3 thoughts on “The Pro-Choice Straw Man

  1. Assuming life begins at conception there is also the argument that pro lifers are contradictory in their argument. “taking an innocent life is immoral” ignores the other issues of woman rights. For example a women has a right to what happens with her own body, who touches it, uses it, etc. It’s the reason you cant rape some one, steal their DNA, force them to give blood. In the case of abortion it is the fetus who is using the woman’s body. So it would be the right of the woman to decide if this other person is allowed to use her body. The part where it would be contradictory is that most people, pro lifers included, believe you should not be forced to give organs, blood, etc, even if it means saving someones life. So why should a woman be forced to give organs and blood to save another persons life.

    • I am not talking about the “life at conception argument.” That argument may be contradictory, but I am not writing about that now. I am only talking about how “woman’s right” is not relevant to pro-lifers.

      Concerning the “right to body” argument, with that same argument it would be moral for a mother to bring home child, then just decide not to feed it or tell people. After all, imposing a person to do something (feed child, tell someone she doesn’t want the child) is de facto imposing them to do something with their body that they do not want to do, since they need to physically do something. This argument rests on the assumption that actively being immoral is the same as passively being immoral (e.g. killing someone and not saving someone who you can easily save are both equally bad).
# # # # # # #
→ What this exercise asks
A – From the first comment in the thread, list the acts it names as things you can't do to someone because of their right over their own body.
B – Transcribe everything in the comment thread from "1. Assuming life" down to "another persons life.".
The lines that come next are separate material, unrelated to this comment thread.

→ Source material
# # # # # # #
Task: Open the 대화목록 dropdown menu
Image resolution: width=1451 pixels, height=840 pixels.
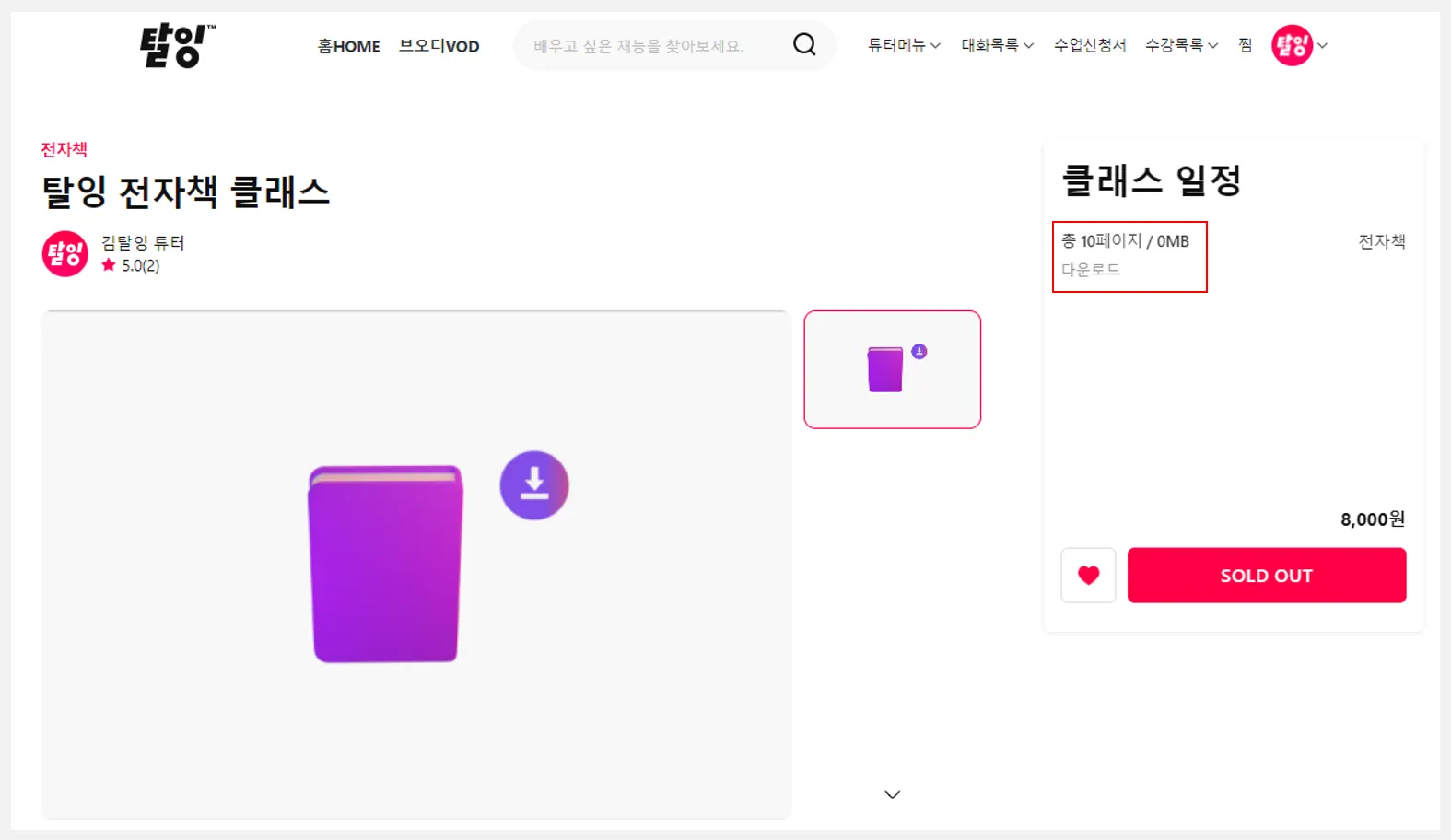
# # # # # # #
→ Solutions by task
A –
- Rape someone
- Steal their DNA
- Force them to give blood

B –
1. Assuming life begins at conception there is also the argument that pro lifers are contradictory in their argument. “taking an innocent life is immoral” ignores the other issues of woman rights. For example a women has a right to what happens with her own body, who touches it, uses it, etc. It’s the reason you cant rape some one, steal their DNA, force them to give blood. In the case of abortion it is the fetus who is using the woman’s body. So it would be the right of the woman to decide if this other person is allowed to use her body. The part where it would be contradictory is that most people, pro lifers included, believe you should not be forced to give organs, blood, etc, even if it means saving someones life. So why should a woman be forced to give organs and blood to save another persons life.